**What the exercise asks**
In the copy, every record below must appear exactly as given, and no picture may appear.

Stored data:
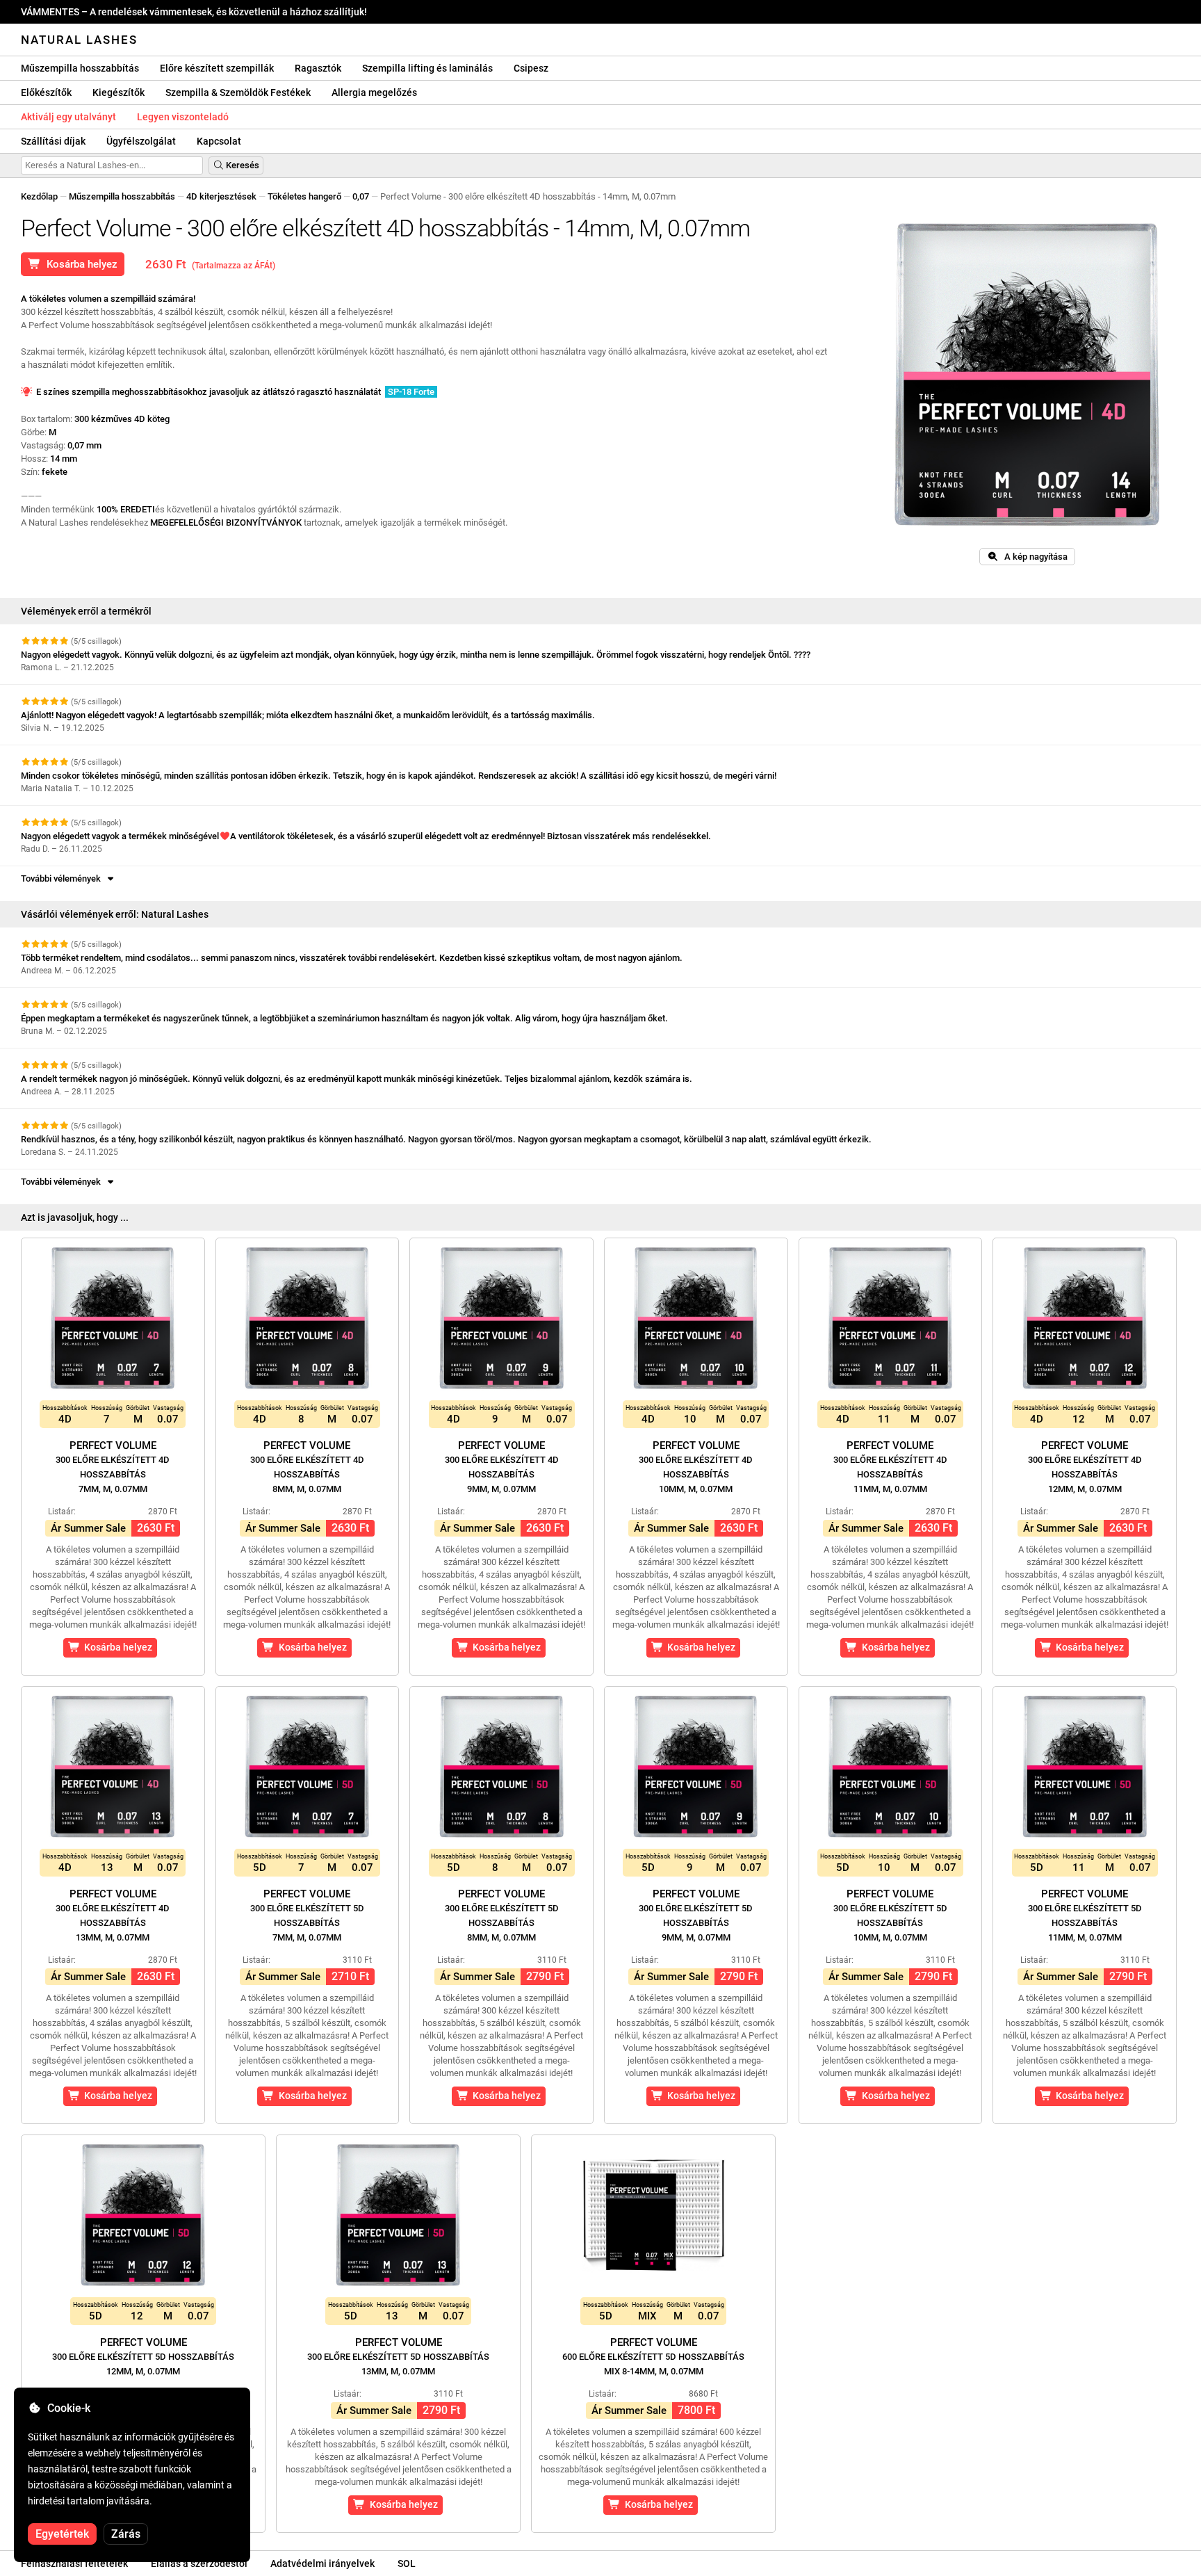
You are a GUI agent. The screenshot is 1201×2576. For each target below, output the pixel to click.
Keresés (241, 165)
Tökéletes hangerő (304, 196)
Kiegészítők (118, 92)
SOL (407, 2563)
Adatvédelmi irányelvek (322, 2563)
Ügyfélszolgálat (141, 141)
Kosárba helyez (79, 264)
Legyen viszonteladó (183, 116)
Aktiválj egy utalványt (68, 116)
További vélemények (63, 878)
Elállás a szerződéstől (199, 2563)
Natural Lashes (79, 40)
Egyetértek (62, 2534)
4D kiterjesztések (221, 196)
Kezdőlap (39, 196)
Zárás (125, 2534)
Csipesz (531, 68)
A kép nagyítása (1033, 556)
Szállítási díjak (53, 141)
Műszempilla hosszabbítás (80, 68)
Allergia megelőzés (374, 92)
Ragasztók (318, 68)
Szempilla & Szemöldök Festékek (238, 92)
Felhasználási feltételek (74, 2563)
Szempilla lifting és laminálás (427, 68)
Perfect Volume (113, 1466)
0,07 (360, 196)
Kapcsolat (219, 141)
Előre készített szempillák (217, 68)
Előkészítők (46, 92)
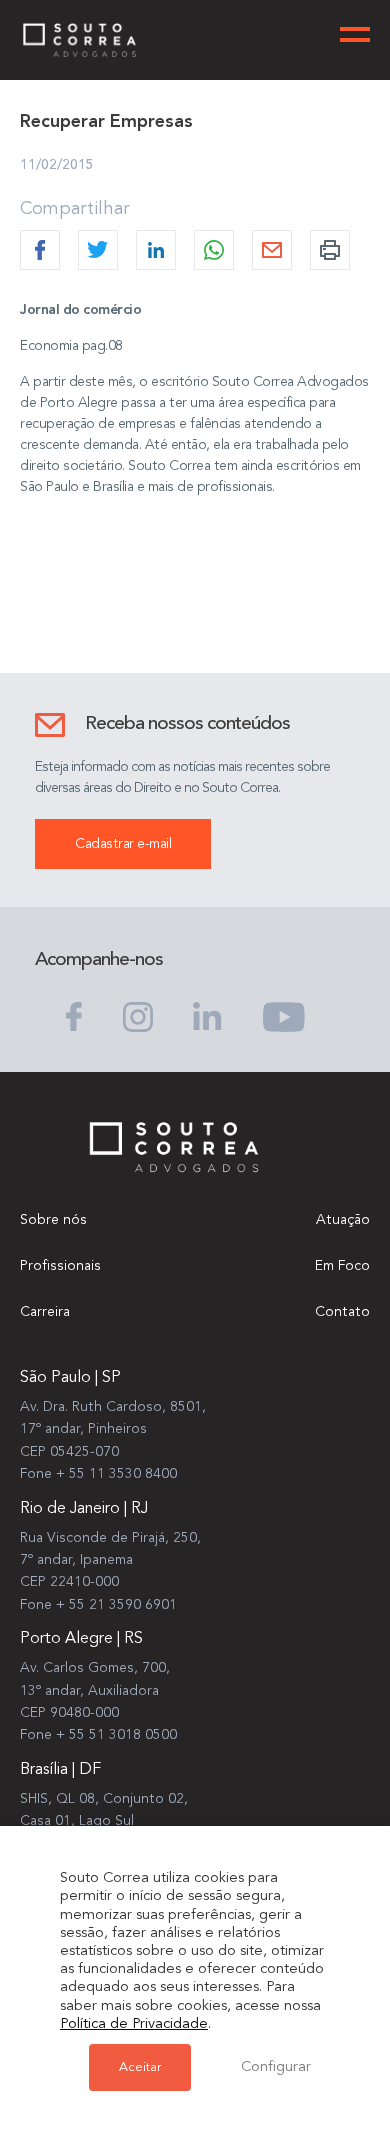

**Exercise output**
You are a GUI agent. The screenshot is 1201×2576. For each target below, output the pixel to click.
Keresés (241, 165)
Tökéletes hangerő (304, 196)
Kiegészítők (118, 92)
SOL (407, 2563)
Adatvédelmi irányelvek (322, 2563)
Ügyfélszolgálat (141, 141)
Kosárba helyez (79, 264)
Legyen viszonteladó (183, 116)
Aktiválj egy utalványt (68, 116)
További vélemények (63, 878)
Elállás a szerződéstől (199, 2563)
Natural Lashes (79, 40)
Egyetértek (62, 2534)
4D kiterjesztések (221, 196)
Kezdőlap (39, 196)
Zárás (125, 2534)
Csipesz (531, 68)
A kép nagyítása (1033, 556)
Szállítási díjak (53, 141)
Műszempilla hosszabbítás (80, 68)
Allergia megelőzés (374, 92)
Ragasztók (318, 68)
Szempilla & Szemöldök Festékek (238, 92)
Felhasználási feltételek (74, 2563)
Szempilla lifting és laminálás (427, 68)
Perfect Volume (113, 1466)
0,07 (360, 196)
Kapcsolat (219, 141)
Előre készített szempillák (217, 68)
Előkészítők (46, 92)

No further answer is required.